__PROBLEM REQUIREMENTS__: Nothing but the lines from the one with "Task: Open T&C for Axis Bank Card cashback" through the end of the material should be retyped, word for word and without pictures.

RECORDS TO PROCESS: Begin

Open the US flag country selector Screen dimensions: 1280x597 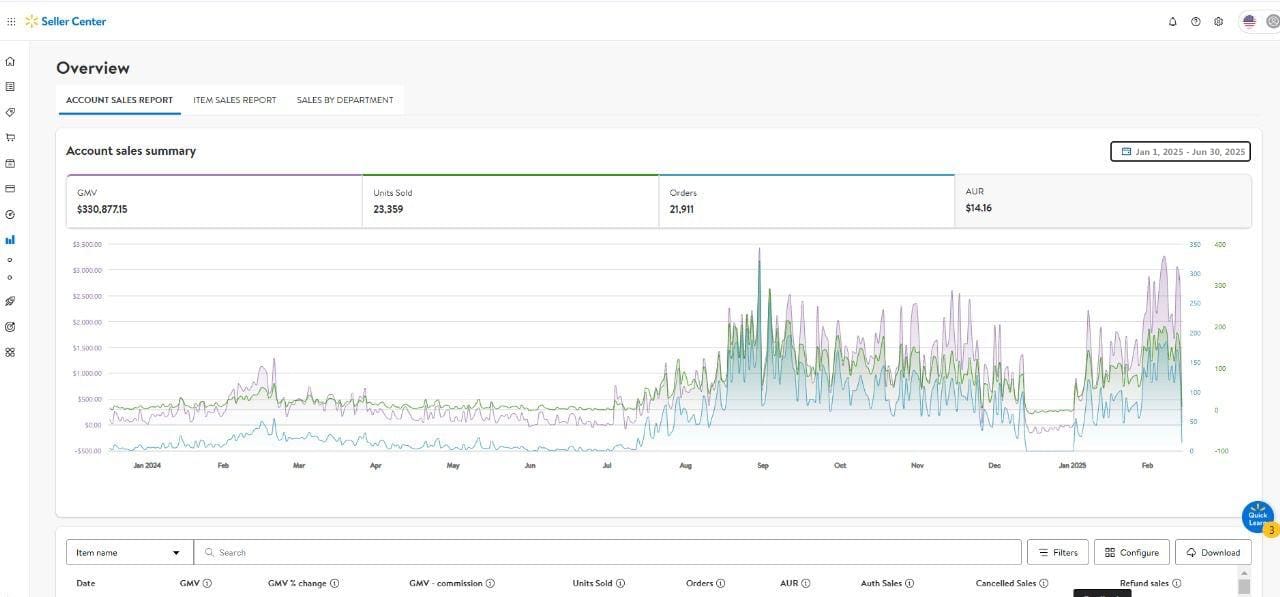(1249, 21)
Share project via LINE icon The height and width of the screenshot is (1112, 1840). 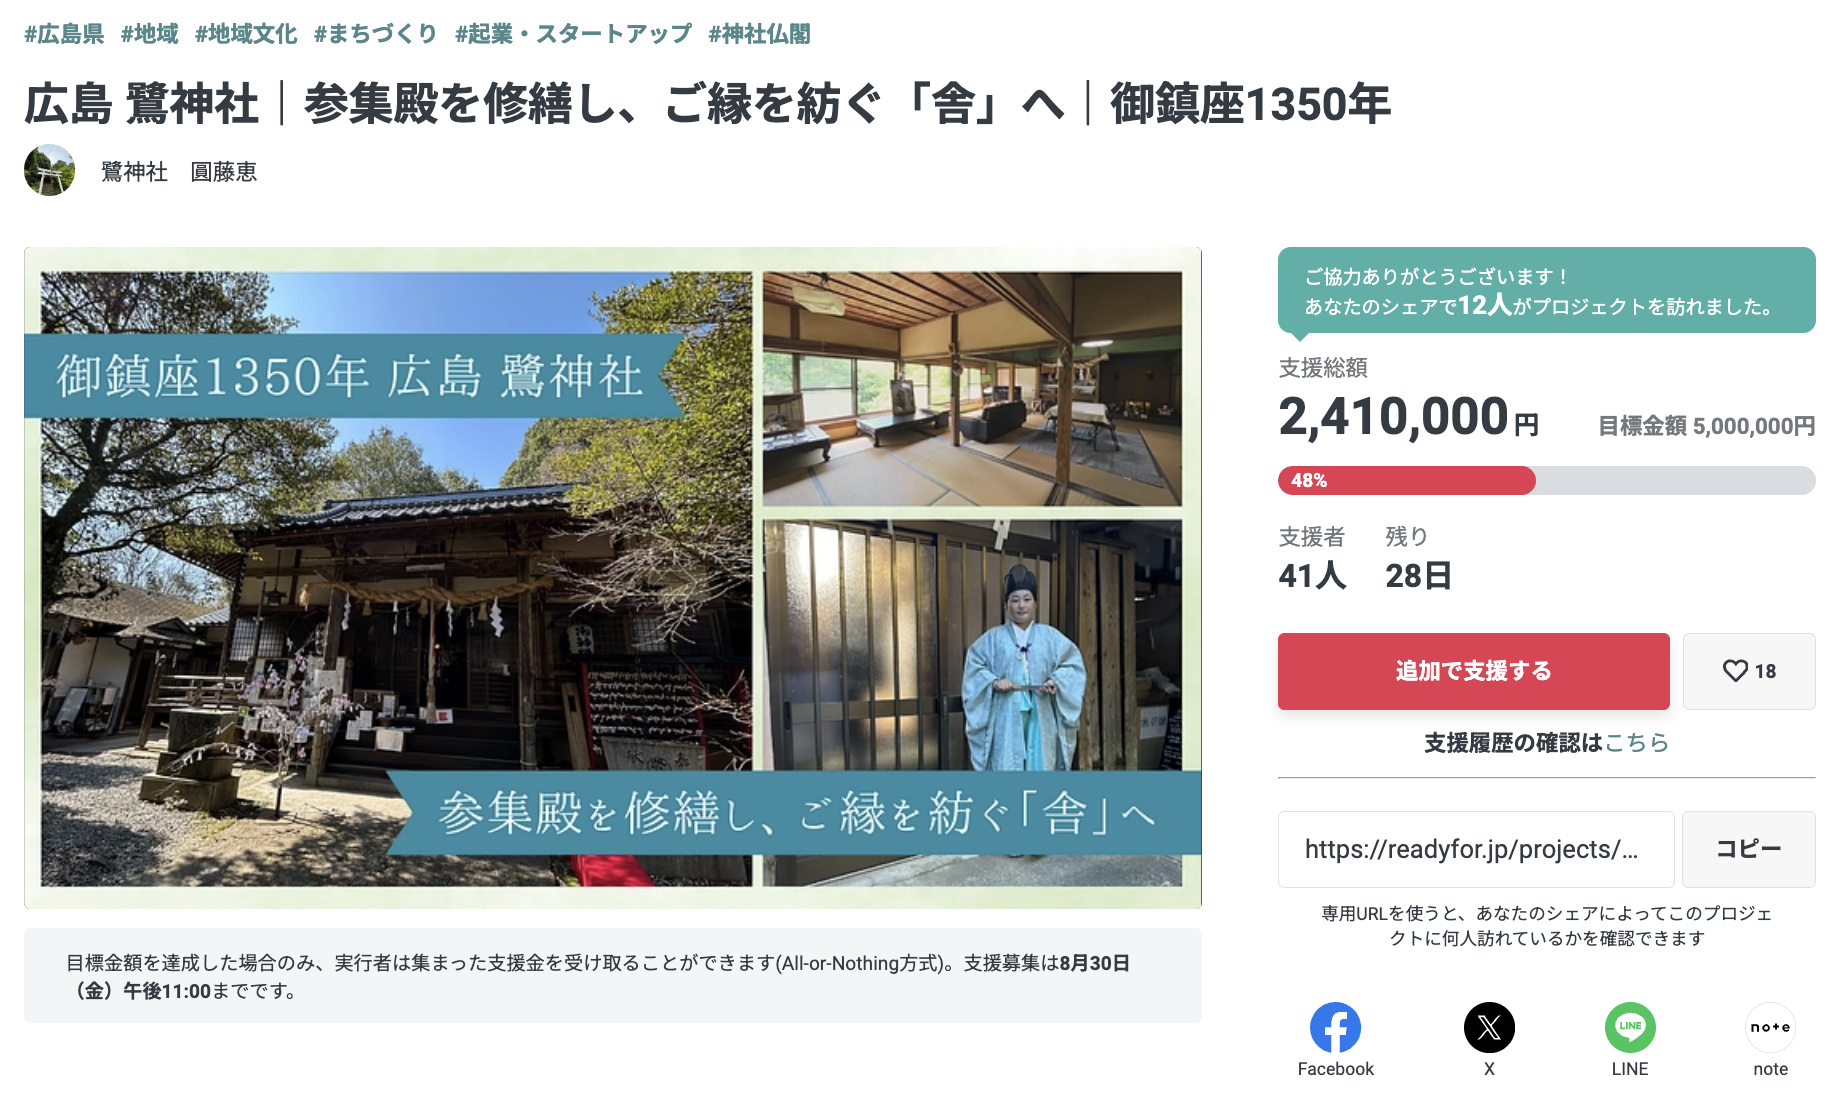click(x=1630, y=1027)
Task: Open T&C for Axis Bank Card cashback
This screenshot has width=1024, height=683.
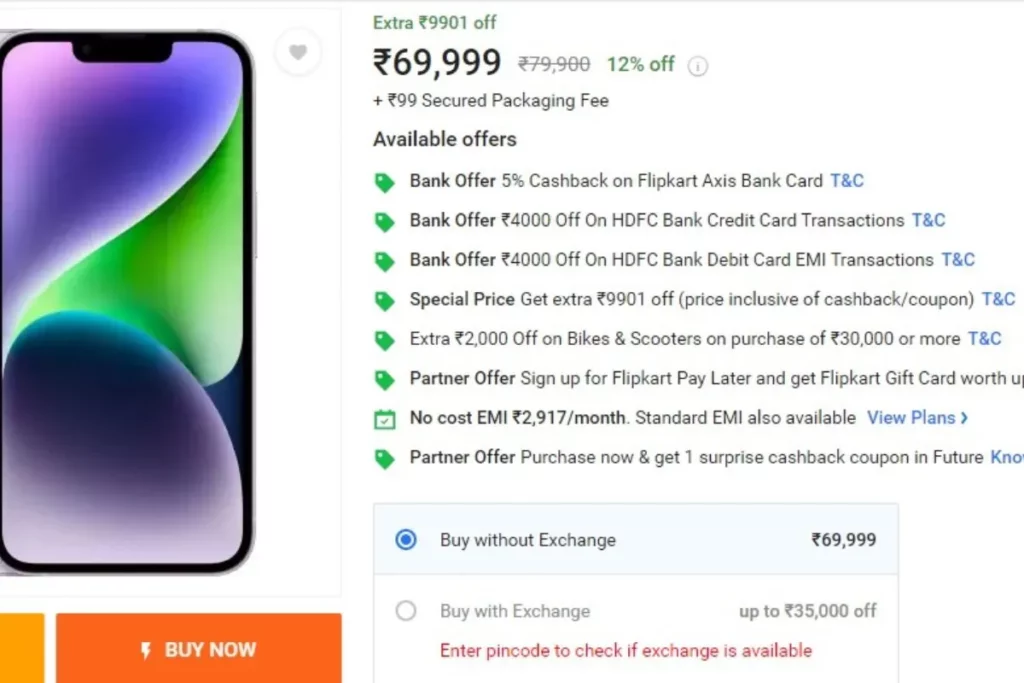Action: pyautogui.click(x=846, y=181)
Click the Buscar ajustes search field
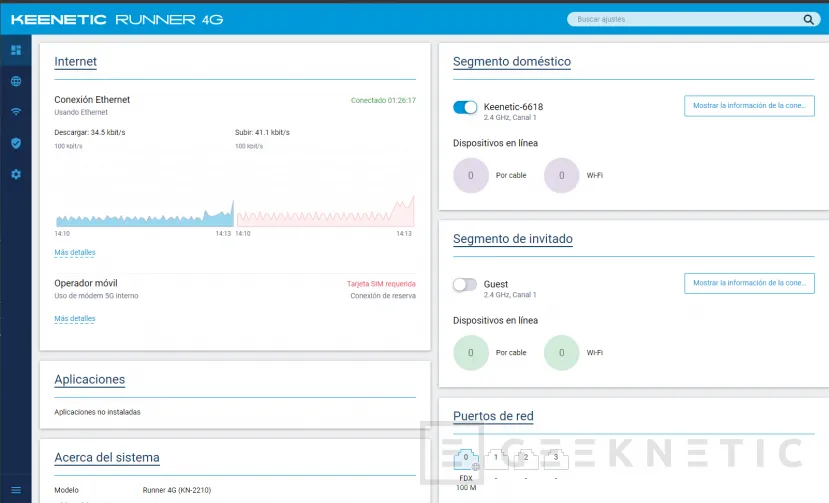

RECORDS TO PROCESS: End

__YOUR SOLUTION__:
Task: Open T&C for Axis Bank Card cashback
This screenshot has width=1024, height=683.
Action: pyautogui.click(x=846, y=181)
Click the Buscar ajustes search field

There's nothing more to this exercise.